Mumbai, May 30: Ananth Mahadevan’s film Red Alert that’s slated for a July is based on the Naxal movement; Vinod Khanna plays a Kobad Gandhy-like character
When Mumbai filmmaker Ananth Mahadevan started work on his Naxal film, Red Alert-The War Within nearly three years ago, the idea came to him after reading a real-life report in a newspaper.
“Today,” says Mahadevan, “It is unfortunate that Red Alert will be releasing at a time when there is an upsurge in Naxal violence and urban Indians have realised that the movement is not just at our door but practically inside it. I don’t want headlines to drive my movie, thought.”
The film is slated to release on July 16. When the director set out to make the film, he didn’t believe Naxals would make a great subject. But a newspaper report about a common man with no clue about the Red movement inadvertently drawn into the violence, lured him. “thought to myself, here is cinematic material. It is uncanny now, how many real life incidents of violence are mirroring scenes in my film.”
Mahadevan says the coincidences stretch to the characters too. In Red Alert, there is a Kobad Gandhy-like character, urbane, suave, leading the Naxalite movement, played by Vinod Khanna. “When I created ‘Krishnraj’ for the film, I had no idea about Gandhy. A year or two later, shocked Mumbaikars read about Kobad Gandhy in the papers.”

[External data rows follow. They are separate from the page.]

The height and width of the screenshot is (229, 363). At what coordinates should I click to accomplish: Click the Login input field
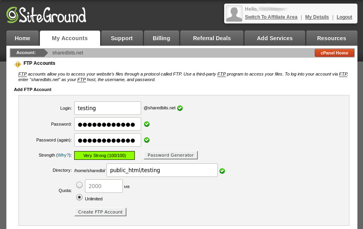coord(108,108)
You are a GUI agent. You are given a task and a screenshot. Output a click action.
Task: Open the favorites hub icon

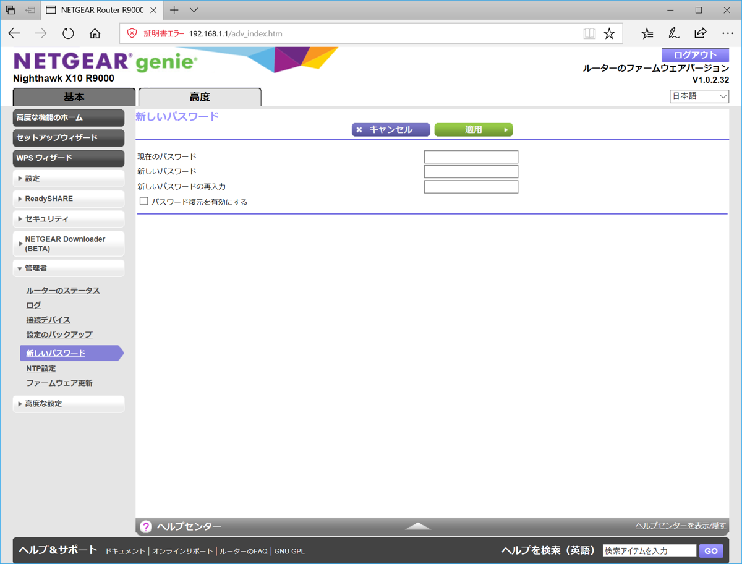647,33
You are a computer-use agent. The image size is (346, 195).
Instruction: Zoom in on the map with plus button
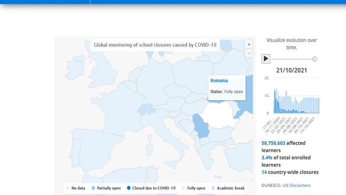click(248, 44)
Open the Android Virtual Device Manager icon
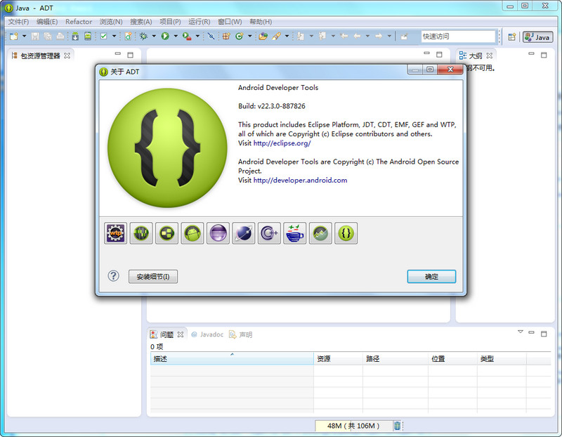This screenshot has height=437, width=562. 87,37
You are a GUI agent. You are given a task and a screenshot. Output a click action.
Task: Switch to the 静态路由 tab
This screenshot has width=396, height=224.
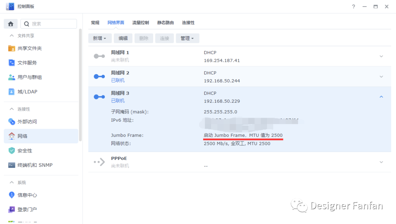tap(165, 22)
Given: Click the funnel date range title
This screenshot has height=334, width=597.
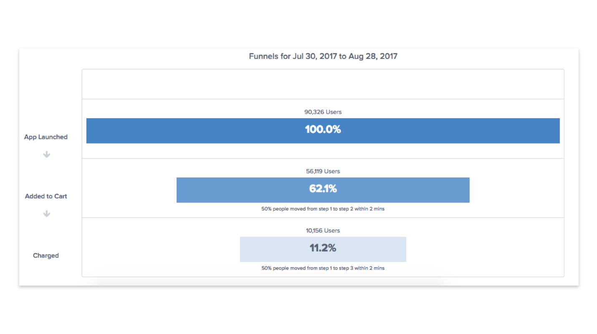Looking at the screenshot, I should click(x=323, y=56).
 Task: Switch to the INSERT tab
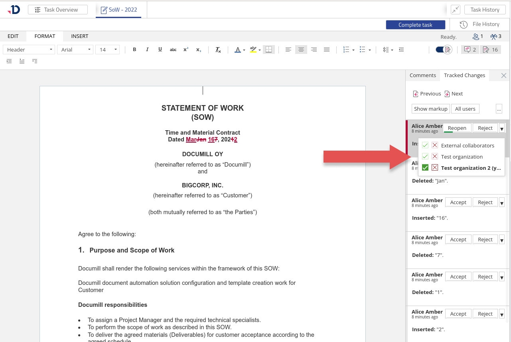[x=80, y=36]
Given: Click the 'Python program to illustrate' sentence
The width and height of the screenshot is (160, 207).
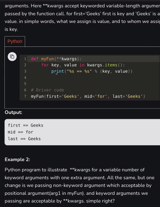Looking at the screenshot, I should (36, 170).
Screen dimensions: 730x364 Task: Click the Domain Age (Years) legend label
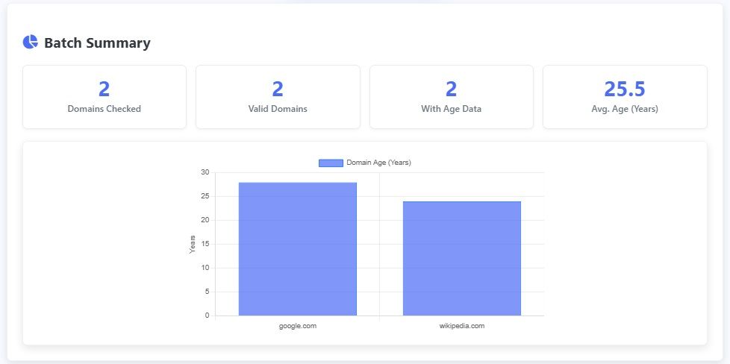378,163
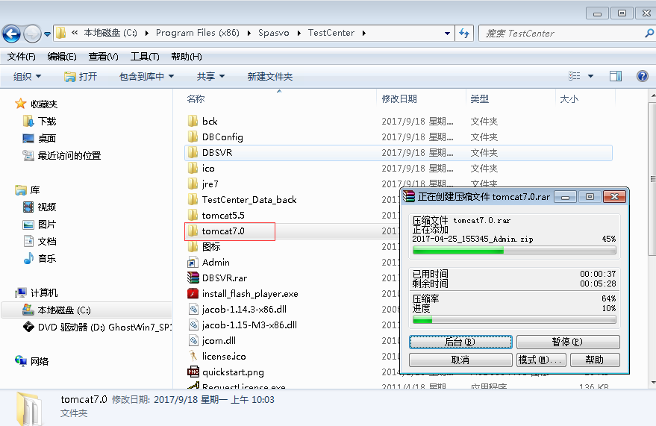This screenshot has height=426, width=656.
Task: Select the DBSVR.rar archive file
Action: pos(224,278)
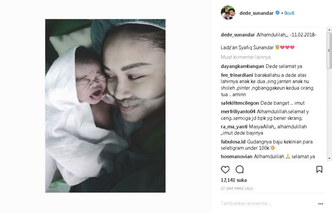Click the newborn baby photo
332x213 pixels.
105,106
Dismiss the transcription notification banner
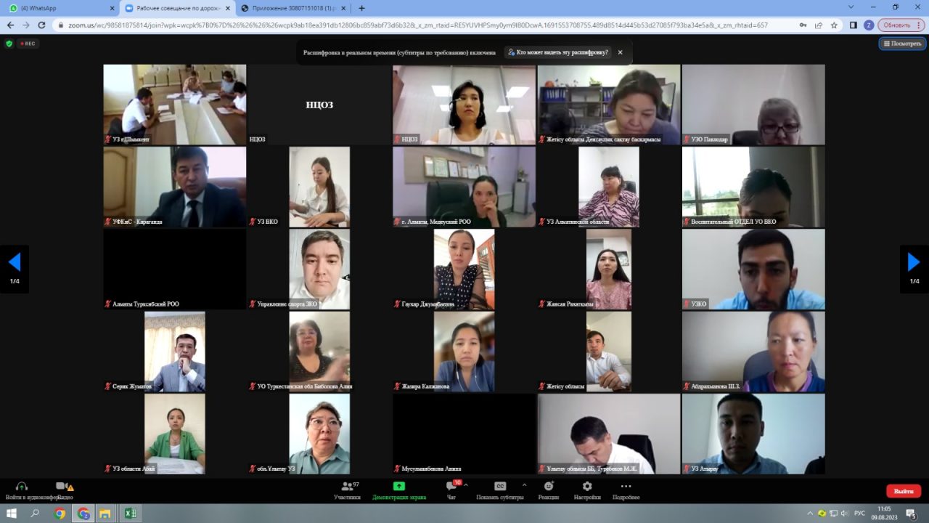 coord(620,52)
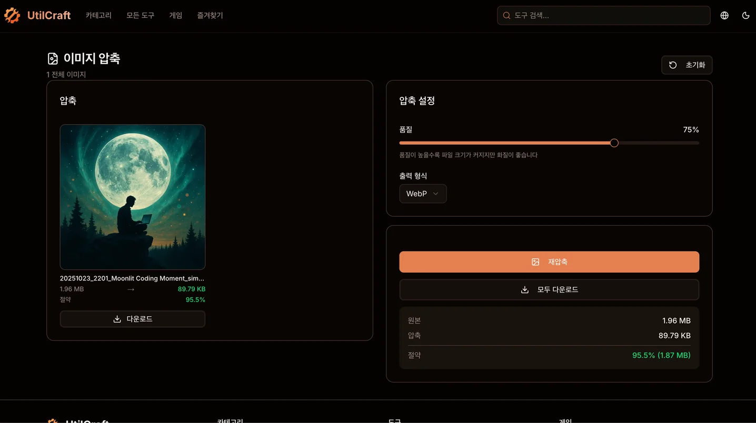Click the moonlit coding image thumbnail
This screenshot has height=423, width=756.
133,197
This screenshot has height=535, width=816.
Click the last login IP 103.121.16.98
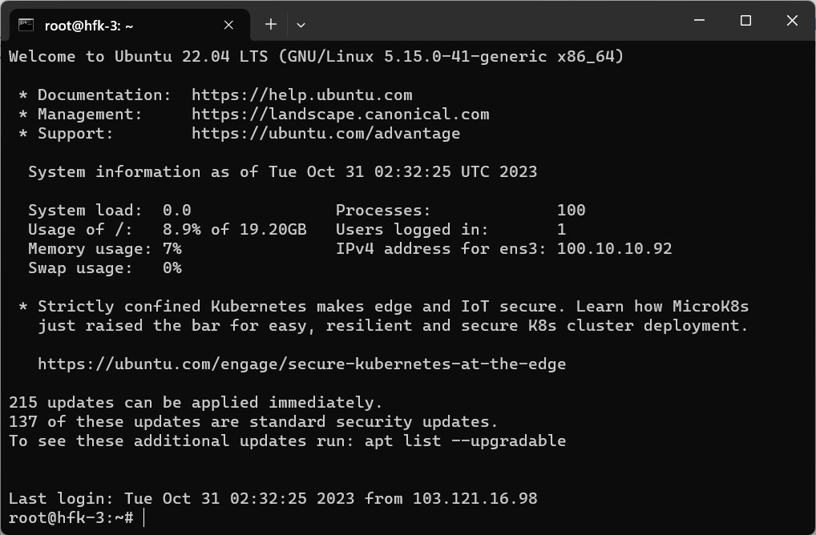[x=475, y=499]
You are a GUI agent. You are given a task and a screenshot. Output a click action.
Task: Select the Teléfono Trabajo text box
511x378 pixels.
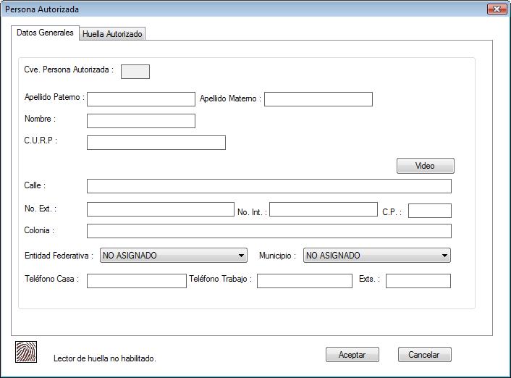[304, 281]
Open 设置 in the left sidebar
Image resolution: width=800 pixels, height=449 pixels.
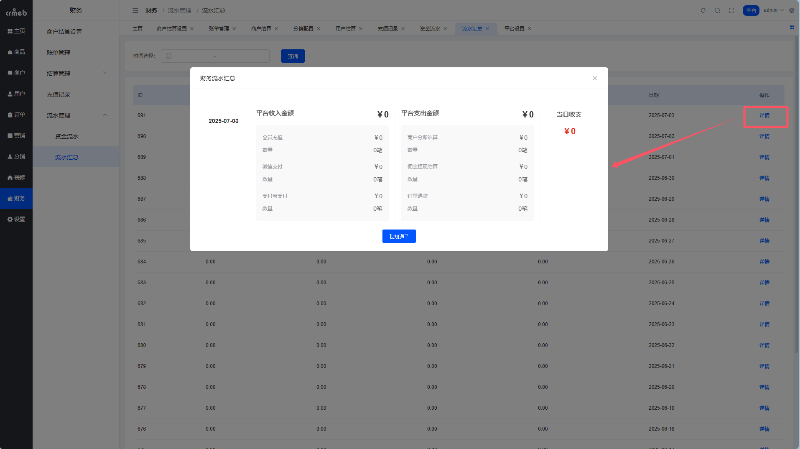16,219
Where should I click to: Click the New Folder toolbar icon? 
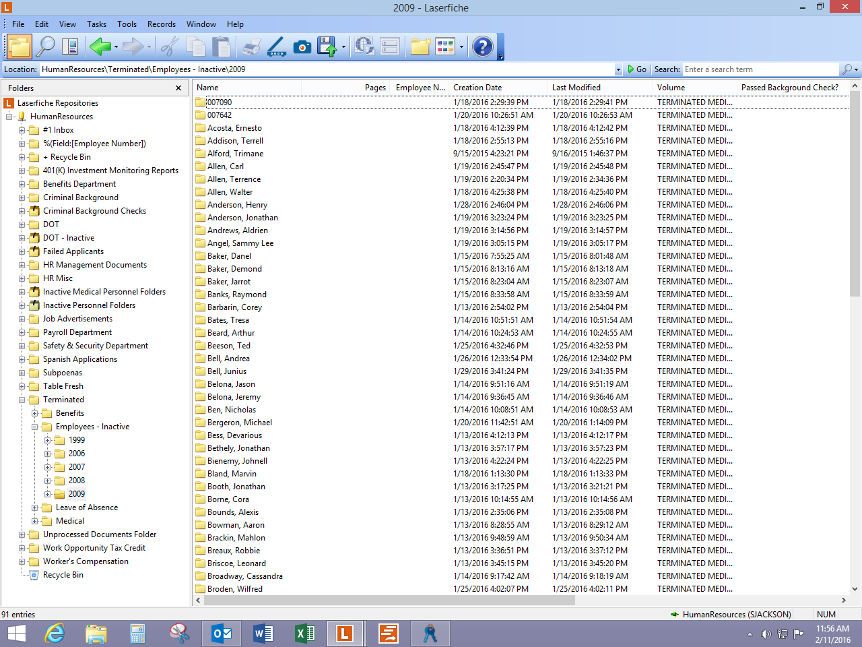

The filmmaker says that we should remember that the Naxal movement was a bourgeois, upper class movement. “In 1960s-70s Kolkata especially, professors and students were part of the movement. It is not restricted to the poor or have-nots.
Most people are angry with corruption in the government,” Mahadevan added.
Mahadevan says the film has a gritty feel, with dialogues that are far from fabricated. Real-life from footage and reports make sure the lines are volatile.
Another coincidence
In what is yet another co-incidence, The Committee for Protection of Democratic Rights (CPDR) is holding a talk on the Indian State’s War on People on Wednesday, June 2, at 5.30 pm at Mumbai Marathi Patrakar Sangh.
The press release states, ‘Arundhati Roy and Gautam Navlakha will be speaking on the occasion. Both of them have visited and stayed with the Maoists in the jungles of Bastar.’